Wednesday, July 17, 2013

Wake up

One summer in college I worked at a grocery store. I was hired as a cashier and then asked to be a kind of manager of the cashiers and other staff people who would gather carts, etc (for the same amount of pay as a regular cashier). Basically the most important part of my job was that I had a key, and when one of the cashiers had to do a return or something else "not run of the mill" they would turn on their flashing light and I would come over and use the key to unlock their drawers and they could proceed.

Once I walked over to answer a flashing light, the cashier was an older Asian woman, who had an accent but was always very smiley and nice. She showed me her dilemma. Two young boys had come to her lane with a cart full of groceries and they were about 60 cents short. The older of the two explained to me the problem, they were asked to get everything on the list and were given the exact amount of money it should have cost. But he said they got everything off the list, but they didn't have enough money. I looked at the boys and the cashier and didn't hesitate to pull some change from my pocket and cover the rest of their grocery bill. Never mind that I had just recently started earning money that summer and just recently stopped living off of soup cans that my mother had brought over during the school year. Sixty cents was still worth a lot to me, but I felt bad for these boys. Very young, small children and I thought that I could have been them. No, my parents never sent me and my sisters to the grocery store to buy groceries for the family. But many times we were left on our own. I didn't know what circumstances these boys had at home, but I know they had a lot more responsibility at that age than anyone should.

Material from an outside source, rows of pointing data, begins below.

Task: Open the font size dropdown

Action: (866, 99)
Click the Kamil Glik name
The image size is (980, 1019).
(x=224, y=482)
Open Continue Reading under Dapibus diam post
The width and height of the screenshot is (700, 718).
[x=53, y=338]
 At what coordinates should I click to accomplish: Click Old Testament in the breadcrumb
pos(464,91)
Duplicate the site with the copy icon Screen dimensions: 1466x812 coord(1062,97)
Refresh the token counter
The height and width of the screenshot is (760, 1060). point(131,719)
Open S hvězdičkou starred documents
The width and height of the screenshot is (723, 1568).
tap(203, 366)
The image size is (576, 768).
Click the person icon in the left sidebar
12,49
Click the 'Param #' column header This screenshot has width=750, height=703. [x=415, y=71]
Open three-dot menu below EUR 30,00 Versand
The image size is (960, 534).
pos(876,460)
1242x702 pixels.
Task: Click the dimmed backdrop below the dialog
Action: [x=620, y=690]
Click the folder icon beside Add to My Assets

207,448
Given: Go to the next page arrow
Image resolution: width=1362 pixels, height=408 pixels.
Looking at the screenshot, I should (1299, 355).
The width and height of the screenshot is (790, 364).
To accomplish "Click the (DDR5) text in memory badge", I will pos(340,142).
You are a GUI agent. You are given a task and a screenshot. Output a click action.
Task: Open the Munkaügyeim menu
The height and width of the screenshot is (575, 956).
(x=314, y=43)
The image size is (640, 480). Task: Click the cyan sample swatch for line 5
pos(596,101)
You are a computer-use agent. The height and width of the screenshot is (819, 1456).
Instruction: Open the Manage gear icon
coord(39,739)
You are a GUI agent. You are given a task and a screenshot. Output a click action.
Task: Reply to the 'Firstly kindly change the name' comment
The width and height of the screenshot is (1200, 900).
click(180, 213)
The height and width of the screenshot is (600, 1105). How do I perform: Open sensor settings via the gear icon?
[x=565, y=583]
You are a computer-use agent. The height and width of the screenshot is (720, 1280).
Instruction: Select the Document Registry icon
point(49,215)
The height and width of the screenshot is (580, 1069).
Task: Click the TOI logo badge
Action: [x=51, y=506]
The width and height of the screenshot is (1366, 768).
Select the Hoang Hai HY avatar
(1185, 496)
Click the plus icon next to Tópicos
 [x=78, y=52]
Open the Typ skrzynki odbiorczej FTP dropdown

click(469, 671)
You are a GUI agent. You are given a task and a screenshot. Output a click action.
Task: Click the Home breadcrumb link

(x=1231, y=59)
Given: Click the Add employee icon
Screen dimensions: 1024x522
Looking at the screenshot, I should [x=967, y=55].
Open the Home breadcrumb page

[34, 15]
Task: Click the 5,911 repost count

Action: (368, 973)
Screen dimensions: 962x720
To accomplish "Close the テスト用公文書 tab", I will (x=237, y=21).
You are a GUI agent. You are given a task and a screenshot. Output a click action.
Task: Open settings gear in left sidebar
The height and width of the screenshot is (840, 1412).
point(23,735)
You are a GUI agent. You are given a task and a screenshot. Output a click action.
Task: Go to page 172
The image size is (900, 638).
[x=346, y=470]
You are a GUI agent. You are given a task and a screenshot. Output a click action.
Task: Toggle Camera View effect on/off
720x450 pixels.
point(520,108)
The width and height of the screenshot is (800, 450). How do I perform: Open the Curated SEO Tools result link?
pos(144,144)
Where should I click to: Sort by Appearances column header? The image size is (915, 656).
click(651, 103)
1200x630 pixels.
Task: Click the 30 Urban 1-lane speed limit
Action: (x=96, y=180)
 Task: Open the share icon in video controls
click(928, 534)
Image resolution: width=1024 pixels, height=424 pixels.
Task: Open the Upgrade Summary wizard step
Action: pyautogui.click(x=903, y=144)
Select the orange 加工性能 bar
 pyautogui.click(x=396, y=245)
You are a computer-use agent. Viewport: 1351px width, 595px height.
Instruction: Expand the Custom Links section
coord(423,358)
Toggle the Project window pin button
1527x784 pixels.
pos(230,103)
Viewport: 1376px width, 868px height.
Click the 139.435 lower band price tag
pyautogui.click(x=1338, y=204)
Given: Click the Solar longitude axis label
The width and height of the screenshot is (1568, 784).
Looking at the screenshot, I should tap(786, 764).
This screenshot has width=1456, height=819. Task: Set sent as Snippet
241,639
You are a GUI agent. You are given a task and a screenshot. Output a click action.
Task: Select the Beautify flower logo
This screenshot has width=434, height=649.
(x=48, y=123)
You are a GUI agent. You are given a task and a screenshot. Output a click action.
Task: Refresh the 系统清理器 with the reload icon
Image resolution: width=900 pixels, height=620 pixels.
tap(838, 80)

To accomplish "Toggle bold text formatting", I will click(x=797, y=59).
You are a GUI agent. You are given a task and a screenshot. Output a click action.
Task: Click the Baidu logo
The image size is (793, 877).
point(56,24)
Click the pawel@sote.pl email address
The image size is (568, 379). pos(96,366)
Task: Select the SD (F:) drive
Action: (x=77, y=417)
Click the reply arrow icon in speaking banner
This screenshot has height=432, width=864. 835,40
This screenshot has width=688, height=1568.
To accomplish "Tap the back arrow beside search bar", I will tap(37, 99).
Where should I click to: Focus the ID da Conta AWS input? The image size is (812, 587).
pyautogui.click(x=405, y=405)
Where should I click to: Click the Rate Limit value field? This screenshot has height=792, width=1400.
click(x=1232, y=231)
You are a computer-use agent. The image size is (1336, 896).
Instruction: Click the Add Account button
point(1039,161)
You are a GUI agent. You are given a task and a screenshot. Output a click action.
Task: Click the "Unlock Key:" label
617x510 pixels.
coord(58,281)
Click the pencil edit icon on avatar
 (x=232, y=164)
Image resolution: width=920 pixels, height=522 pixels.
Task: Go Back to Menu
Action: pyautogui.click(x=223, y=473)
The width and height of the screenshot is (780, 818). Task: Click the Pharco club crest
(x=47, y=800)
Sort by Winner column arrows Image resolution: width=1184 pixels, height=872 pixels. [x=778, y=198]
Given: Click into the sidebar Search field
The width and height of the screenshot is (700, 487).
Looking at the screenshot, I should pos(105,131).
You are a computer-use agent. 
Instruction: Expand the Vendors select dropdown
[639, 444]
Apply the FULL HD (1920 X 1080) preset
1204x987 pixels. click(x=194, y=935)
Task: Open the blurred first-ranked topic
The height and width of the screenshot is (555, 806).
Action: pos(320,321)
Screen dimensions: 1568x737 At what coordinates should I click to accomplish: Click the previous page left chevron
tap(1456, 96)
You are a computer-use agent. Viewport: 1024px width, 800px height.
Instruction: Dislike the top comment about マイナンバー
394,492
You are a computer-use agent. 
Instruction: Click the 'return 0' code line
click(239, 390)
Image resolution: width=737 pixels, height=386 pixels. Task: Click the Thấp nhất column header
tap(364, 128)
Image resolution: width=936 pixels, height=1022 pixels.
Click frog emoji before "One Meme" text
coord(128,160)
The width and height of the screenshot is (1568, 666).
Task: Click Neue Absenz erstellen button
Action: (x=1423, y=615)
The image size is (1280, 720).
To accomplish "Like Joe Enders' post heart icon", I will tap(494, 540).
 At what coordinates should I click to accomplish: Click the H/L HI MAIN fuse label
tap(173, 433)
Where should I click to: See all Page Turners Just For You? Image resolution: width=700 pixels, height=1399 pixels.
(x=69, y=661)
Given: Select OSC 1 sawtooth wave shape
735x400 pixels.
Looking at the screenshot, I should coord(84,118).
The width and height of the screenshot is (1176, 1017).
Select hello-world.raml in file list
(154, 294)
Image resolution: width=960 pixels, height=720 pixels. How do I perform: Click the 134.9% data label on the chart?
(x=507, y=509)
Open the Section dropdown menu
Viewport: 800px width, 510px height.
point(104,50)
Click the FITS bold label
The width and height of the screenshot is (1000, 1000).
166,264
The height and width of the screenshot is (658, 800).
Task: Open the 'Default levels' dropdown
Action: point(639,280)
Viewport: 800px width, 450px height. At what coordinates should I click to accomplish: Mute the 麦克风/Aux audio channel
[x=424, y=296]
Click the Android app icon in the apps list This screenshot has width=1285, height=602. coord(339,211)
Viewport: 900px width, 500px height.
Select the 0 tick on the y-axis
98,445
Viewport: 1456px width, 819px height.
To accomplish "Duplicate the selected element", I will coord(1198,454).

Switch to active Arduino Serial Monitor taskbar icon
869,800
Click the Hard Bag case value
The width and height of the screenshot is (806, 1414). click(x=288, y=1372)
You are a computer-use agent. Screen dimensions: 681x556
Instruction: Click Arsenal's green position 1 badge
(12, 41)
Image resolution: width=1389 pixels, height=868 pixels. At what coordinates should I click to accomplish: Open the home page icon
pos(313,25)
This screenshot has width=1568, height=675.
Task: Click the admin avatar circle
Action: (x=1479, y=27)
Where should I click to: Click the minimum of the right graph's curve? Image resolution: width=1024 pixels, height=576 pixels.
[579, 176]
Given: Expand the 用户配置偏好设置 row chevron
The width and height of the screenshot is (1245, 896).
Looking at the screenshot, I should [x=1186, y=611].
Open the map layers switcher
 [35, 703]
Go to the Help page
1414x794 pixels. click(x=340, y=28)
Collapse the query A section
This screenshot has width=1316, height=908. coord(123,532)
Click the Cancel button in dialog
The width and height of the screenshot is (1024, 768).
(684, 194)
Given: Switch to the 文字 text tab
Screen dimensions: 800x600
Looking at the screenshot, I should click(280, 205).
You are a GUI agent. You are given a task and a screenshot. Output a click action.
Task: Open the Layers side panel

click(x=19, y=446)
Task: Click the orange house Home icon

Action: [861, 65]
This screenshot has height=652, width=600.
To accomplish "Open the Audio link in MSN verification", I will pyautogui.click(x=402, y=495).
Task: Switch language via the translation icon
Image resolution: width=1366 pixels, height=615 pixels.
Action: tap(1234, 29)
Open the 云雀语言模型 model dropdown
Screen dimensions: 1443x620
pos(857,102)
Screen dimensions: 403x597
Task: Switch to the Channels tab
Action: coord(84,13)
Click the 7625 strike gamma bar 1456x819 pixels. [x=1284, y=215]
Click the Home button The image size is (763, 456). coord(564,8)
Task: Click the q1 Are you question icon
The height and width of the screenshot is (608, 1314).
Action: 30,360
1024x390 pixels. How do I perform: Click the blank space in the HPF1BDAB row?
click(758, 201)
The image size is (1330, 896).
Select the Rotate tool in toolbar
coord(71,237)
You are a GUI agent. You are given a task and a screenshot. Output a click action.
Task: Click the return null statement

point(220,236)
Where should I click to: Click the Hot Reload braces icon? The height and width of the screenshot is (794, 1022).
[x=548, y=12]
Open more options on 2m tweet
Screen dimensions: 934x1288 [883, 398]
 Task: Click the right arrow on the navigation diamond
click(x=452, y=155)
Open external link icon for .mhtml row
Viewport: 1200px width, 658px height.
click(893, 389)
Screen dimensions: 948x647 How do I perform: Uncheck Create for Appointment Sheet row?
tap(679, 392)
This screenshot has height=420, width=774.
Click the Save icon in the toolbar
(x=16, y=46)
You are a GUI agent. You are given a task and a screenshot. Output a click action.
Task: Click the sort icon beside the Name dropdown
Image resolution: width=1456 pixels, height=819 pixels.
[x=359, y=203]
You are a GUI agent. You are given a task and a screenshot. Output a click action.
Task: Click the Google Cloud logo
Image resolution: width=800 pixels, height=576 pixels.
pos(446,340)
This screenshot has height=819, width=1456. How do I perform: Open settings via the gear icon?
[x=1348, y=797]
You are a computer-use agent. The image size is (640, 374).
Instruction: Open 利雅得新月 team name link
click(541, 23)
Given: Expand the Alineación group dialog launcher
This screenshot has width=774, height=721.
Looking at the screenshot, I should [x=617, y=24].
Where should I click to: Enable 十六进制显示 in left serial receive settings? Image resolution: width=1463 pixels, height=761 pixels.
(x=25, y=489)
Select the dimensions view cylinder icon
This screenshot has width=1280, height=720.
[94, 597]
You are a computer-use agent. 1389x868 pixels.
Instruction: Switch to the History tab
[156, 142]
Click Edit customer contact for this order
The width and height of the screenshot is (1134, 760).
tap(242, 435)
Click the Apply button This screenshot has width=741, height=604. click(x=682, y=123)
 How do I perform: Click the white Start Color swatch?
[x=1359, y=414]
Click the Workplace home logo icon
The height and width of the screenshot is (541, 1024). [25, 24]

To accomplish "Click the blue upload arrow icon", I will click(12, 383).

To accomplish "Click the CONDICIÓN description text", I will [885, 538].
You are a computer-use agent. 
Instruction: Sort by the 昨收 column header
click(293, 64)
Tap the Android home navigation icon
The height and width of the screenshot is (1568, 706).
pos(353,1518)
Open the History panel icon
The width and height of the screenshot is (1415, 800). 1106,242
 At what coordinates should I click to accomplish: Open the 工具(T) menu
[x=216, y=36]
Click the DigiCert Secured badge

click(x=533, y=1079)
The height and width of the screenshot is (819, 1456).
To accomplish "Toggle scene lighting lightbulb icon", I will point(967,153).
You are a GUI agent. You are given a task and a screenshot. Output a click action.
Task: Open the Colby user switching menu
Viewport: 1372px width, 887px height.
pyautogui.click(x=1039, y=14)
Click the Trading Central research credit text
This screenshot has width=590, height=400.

The cashier flashed a huge smile and finished up their purchase. The older boy thanked me and prompted his brother to head home. I walked away, with thoughts racing in my head. I was glad I was able to help, but I wanted to do so much more, I wanted to tell them that they were doing a good job and that surely with perseverance and hard work they would go somewhere in life. And it wouldn't always be like that.

 I don't know exactly why this experience came to mind, in light of the Zimmerman verdict, it just came to me. The color of my skin and of my families skin has always mattered in both small and big ways. And we are just Filipinos, in one way or another it's mattered. And how could it not, it's the first thing a person sees. My own mother will make comments, especially when I've been out and about in the summer and even though I use sunscreen daily, she will say, "I would have never believed that I could have a daughter as dark as you."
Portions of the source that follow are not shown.